Eğitim Sen’den Basına ve Kamuoyuna / Eğitim Günlüğü 59

Eğitim Sen’den Basına ve Kamuoyuna / Eğitim Günlüğü 59

Eğitim Sen’den Basına ve Kamuoyuna / Eğitim Günlüğü 59

Tarih: Kategori: Basın AçıklamalarıManşet

Bugünlerde iki temel konu gündemimizi belirliyor ve belirlemeye de devam edeceği görünüyor. Bunlardan birincisi, salgının yeniden etkisini artırması ve ciddi bir tehdit olarak varlığını sürdürmesi. 1 Haziran kararları ile ticaretin, sanayinin ve turizmin yeniden açılması ve ekonominin çarklarının dönmesi hedeflendi ancak bunun sağlığımız üzerinde yaratacağı etki hesaba katılmadı. Pek çok ilden gelen haberler vaka sayısında ciddi bir artış yaşandığı yönünde. Diyarbakır, Adana, Konya gibi illerde tespit edilen “pozitif” vaka sayısının arttığı, hastanelerde yoğunluk yaşandığı basına yansımakta. Salgında gelinen aşamayla ilgili son durumun şeffaf olarak kamuoyu ile paylaşılması ve bilim insanlarının görüş ve önerileri doğrultusunda yeni önlemlerin mutlaka gündeme alınması gerekiyor.

Gündemimizi belirleyen ikinci konu ise sadece salgın dönemiyle sınırlı olmayan ve geleceğimiz açısından da belirleyici olan siyaset alanında yaşananlardır. Siyasi iktidar, kaybettiği güç ile birlikte daha otoriter ve baskıcı bir yönelim içine girdi. Salgından da tam istediği şekilde, bir başarı öyküsü çıkarmayı başaramaması sonucunda muhalefeti kontrol altında tutmak için elinde bulundurduğu tüm gücü kullanmaya başladı. Seçilmişlerin yerine atanan kayyumlar, muhaliflere açılan soruşturmalar, temel hakların kullanılmasının önüne çıkarılan yasaklar, milletvekilliklerinin düşürülmesi salgın dönemine rağmen yaşama geçirildi. HDP tarafından düzenlenen “Demokrasi Yürüyüşü” daha başlamadan çeşitli engellerle durdurulmaya çalışıldı, katılımcılardan gözaltına alınanlar oldu. CHP’nin Rize’de elindeki tek belediye olan Fındıklı ile ilgili kayyum söylentilerinin arkasında siyasi iktidarın muhalefeti kabullenememesinin bulunduğunu görmekteyiz. Emek örgütleri bilirler ki, demokrasi ve özgürlükler yoksa ekmek de yoktur. Bu yaklaşımla bugüne kadar mücadele eden sendikalarımız, bundan sonra da aynı kararlılıkla mücadelesine devam edecektir.

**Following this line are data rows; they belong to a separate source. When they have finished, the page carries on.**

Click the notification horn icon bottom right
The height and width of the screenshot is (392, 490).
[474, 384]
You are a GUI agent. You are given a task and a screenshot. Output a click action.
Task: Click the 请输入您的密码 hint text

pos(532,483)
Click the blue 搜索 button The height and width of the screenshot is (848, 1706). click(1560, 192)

İşçilerin kıdem tazminatı çeşitli dönemlerde iktidarın hedefi haline geldi ve gelmeye de devam ediyor. Tamamlayıcı emeklilik sistemi adı verilen bir uygulama ile kıdem tazminatının ortadan kaldırılmasına karşı verilecek mücadele aynı zamanda da kamu emekçilerinin mücadelesidir. İşçiler kaybederse, kamu emekçileri de kaybeder.

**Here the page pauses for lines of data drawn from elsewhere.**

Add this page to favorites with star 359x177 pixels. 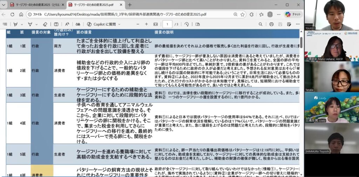pyautogui.click(x=242, y=14)
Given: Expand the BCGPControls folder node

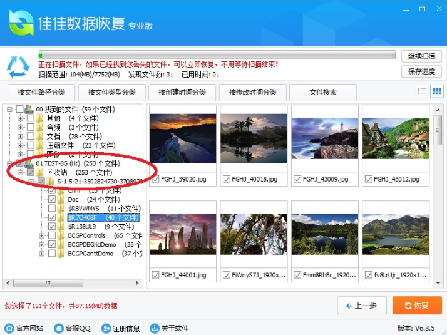Looking at the screenshot, I should pos(42,236).
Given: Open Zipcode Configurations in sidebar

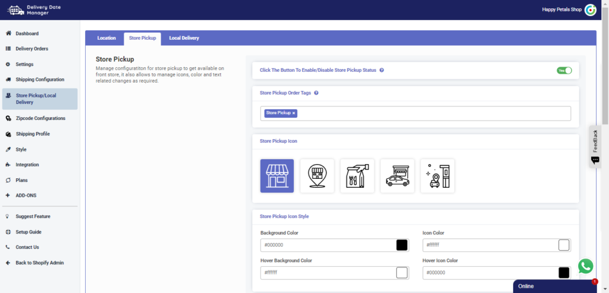Looking at the screenshot, I should pos(40,118).
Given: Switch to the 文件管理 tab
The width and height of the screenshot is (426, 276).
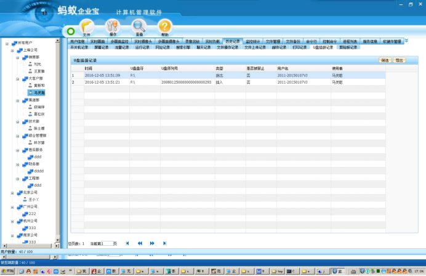Looking at the screenshot, I should 273,41.
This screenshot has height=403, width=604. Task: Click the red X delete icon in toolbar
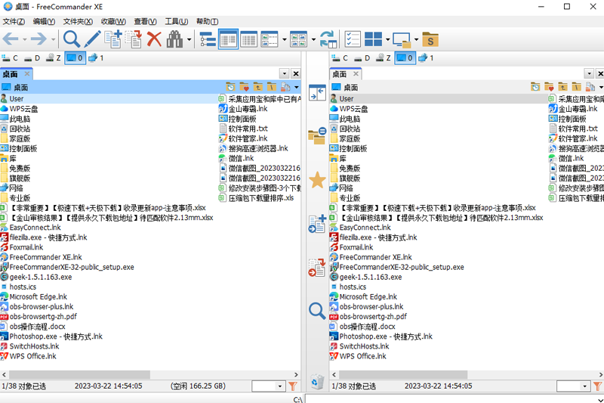(x=154, y=39)
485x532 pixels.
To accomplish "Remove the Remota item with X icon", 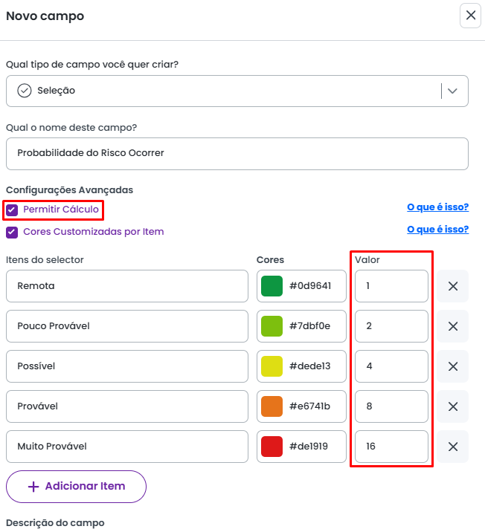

Bugün (16 Haziran) Berkin Elvan’ın başına gelen bir gaz kapsülü ile vurulduğu gün. Aradan tam 7 yıl geçti ama o yara halâ içimizde kanıyor ve kanamaya da devam edecek. İçimizde bir yerlerde o sızı Berkin’lerin artık vurulmadığı, aldıkları ekmekle eve geri dönebildikleri güne kadar varlığını sürdürecek. Özlemle anıyoruz seni güzel çocuk…

Bugünün Gündemi:

  1. 22 Haziran 2020 tarihinde öğretmenlerin Haziran 2020 dönemi mesleki çalışmaları başlayacak. MEB, seminerlerin okullarda yüz yüze yapılması ile ilgili kararını yeniden değerlendirmek ve gelişen yeni koşullara uyarlamak yerine aldığı kararda ısrarını sürdürüyor. Vaka sayılarında son günlerde artışın devam ediyor olmasına rağmen seminerlerin okullarda yapılması ısrarını anlamak mümkün değil. Asıl amaç öğretmenlerin okula gelmesini sağlamak değil de mesleki çalışmaların yapılması ise, bu çalışma uzaktan da yapılabilir. Salgınla ilgili gelinen aşama değerlendirilmeli ve mesleki çalışmaların uzaktan yapılmasına dair karar alınmalıdır.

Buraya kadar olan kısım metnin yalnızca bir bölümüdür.